Instead, they are collected by traversing the IR before printing and
binary writing. The code that collects the types tries to optimize the
order of rec groups based on the number of times each type is used. As a
result, the output order of types generally has no relation to the input
order of types. In addition, most type optimizations rewrite the types
into a single large rec group, and the order of types in that group is
essentially arbitrary. Changes to the code for counting type uses,
sorting types, or sorting rec groups can yield very large changes in the
output order of types, producing test diffs that are hard to review and
potentially harming the readability of tests by moving output types away
from the corresponding input types.
To help make test output more stable and readable, introduce a tool
option that causes the order of output types to match the order of input
types as closely as possible.

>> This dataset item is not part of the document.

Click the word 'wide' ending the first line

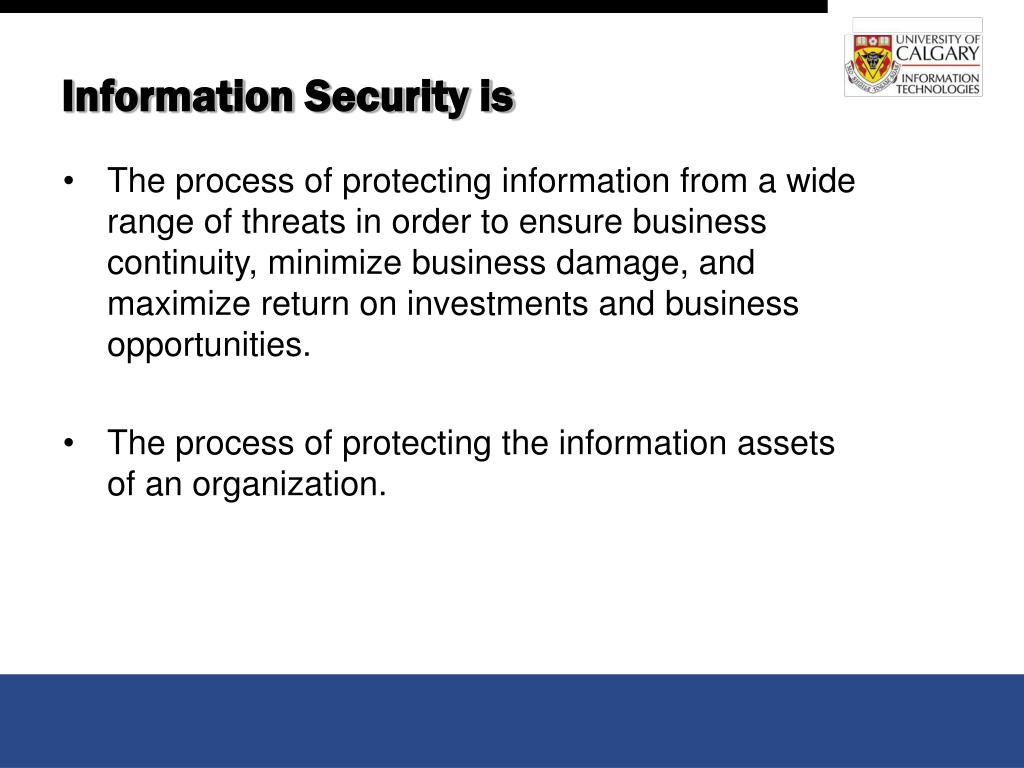820,181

It is implemented by having the parsers
record the indices of the input types on the `Module` just like they
already record the type names. The `GlobalTypeRewriter` infrastructure
used by type optimizations associates the new types with the old indices
just like it already does for names and also respects the input order
when rewriting types into a large recursion group.
By default, wasm-opt and other tools clear the recorded type indices
after parsing the module, so their default behavior is not modified by
this change.
Follow-on PRs will use the new flag in more tests, which will generate
large diffs but leave the tests in stable, more readable states that
will no longer change due to other changes to the optimizing type
sorting logic.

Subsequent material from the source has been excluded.